Yossi Milo Gallery is pleased to present RGB, a group exhibition featuring work by John Gill, Daniel Gordon, Emily Mullin, and Ettore Sottsass. Informing each artist's practice is the notion of building, both as material construction and conceptual layering. Placed in dialogue, the artists and their work revive retro aesthetics to look forward towards a harmonious union of fine art, architecture, and design.
Renowned for his maximalist, iconoclastic approach to design, Ettore Sottsass (Italian, 1917-2007) revolutionized the world of design, enlivening ordinary household objects and furniture with vibrant colors and bold, geometric embellishments. The artist adeptly fused established design traditions, such as minimalism and art deco, with the vibrant colors of the Mediterranean landscape and the synthetic materials that became commercially available during the 1980s. His work with the Milan-based Memphis Group and beyond founded an era of colorful, bombastic design that continues to have impact across the visual arts today.

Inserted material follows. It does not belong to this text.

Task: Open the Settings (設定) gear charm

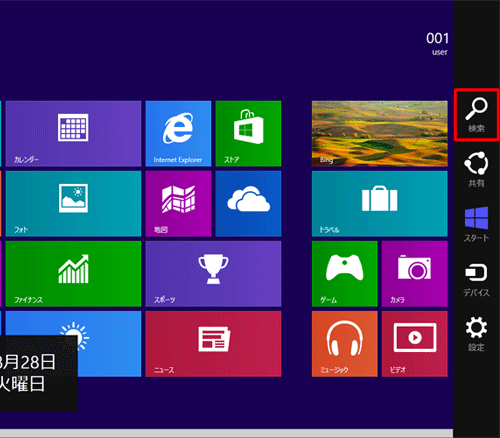Action: click(476, 334)
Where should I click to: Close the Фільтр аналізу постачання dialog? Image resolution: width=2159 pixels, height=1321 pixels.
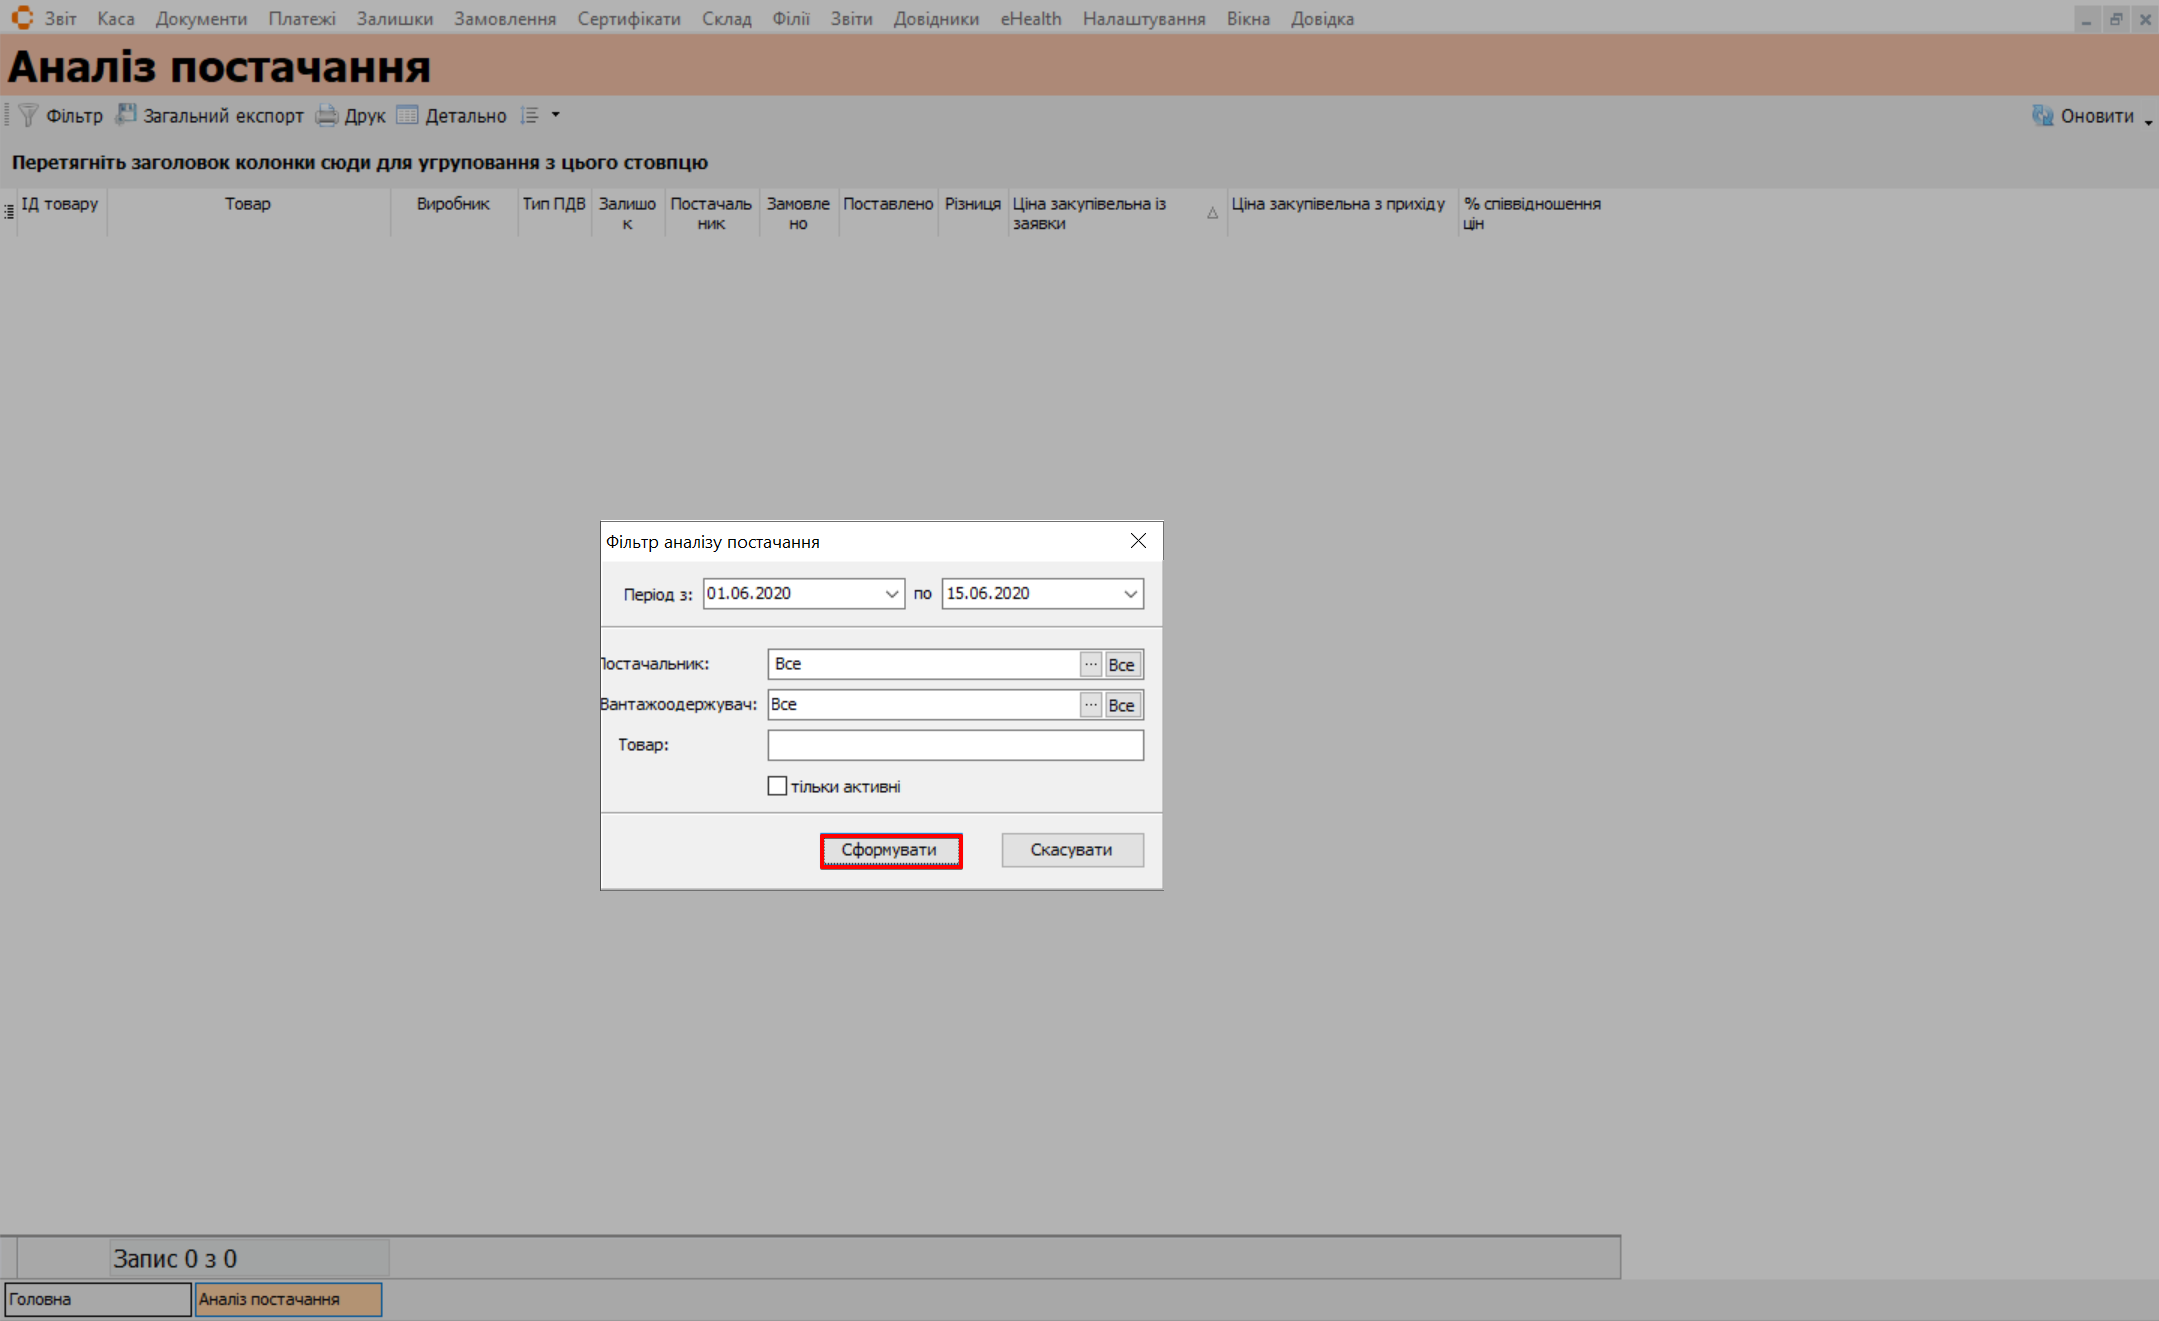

In his image-based practice, Daniel Gordon (b. 1980; Boston, MA) utilizes both digital and analog processes. With the genre of still-life as his starting point, the artist appropriates images of everyday household objects he finds online-vases, fruits, plants-and introduces his own digital interventions. Printing the images on paper before cutting them out, the artist assembles a three-dimensional tableau in the studio, which he then photographs with a large-format camera. In the body of work presented in this show, Gordon reduces his compositions to a color palette of red, green, and blue, the same hues of the RGB color model used by some of the earliest computer and television screens. This color motif nods somewhat nostalgically towards the 1980s, the decade of the artist's childhood and the period during which Sottsass's design aesthetics proliferated across the globe.
Emily Mullin's (b.1984; Santa Monica, CA) multi-media sculptures similarly engage the tradition of still-life while taking inspiration from a range of historical design motifs, from Early Cycladic vessels, to the Wiener Werkstätte, to the pop aesthetics of recent decades past. Mullin references the classical forms of still-life compositions while blurring the lines between illusory image and physical object. Her ceramic vessels, emblazoned with bright glazes and intricate, painterly ornamentation, sit atop colorful steel shelves of the artist's own design. Inside each vessel, Mullin places live flowers, an offering of sorts to viewers confronting a still-life made three-dimensional. Intended to be mounted to a wall, her sculptures are situated as miniature altars, offering joyous displays of color and pattern.
A formidable presence in the landscape of contemporary American ceramic art, John Gill (b. 1949; Renton, WA) builds vivacious vessels from slabs of clay, arranging them to construct scaffolded levels of protruding angles and swelling, oblique forms. For this exhibition, the artist presents a new body of vases, ewers, and sake bottles that emanate the distinctive quality of a Manhattan skyscraper. Their vertical expanses and soaring spouts recall the prismatic exteriors of urban high-rises, while their colorful pop embodies the youthful, subversive character of postmodern design. With intuitive expertise, Gill centers his practice around chance, approaching his craft with a spirit of spontaneity, innovation, and play.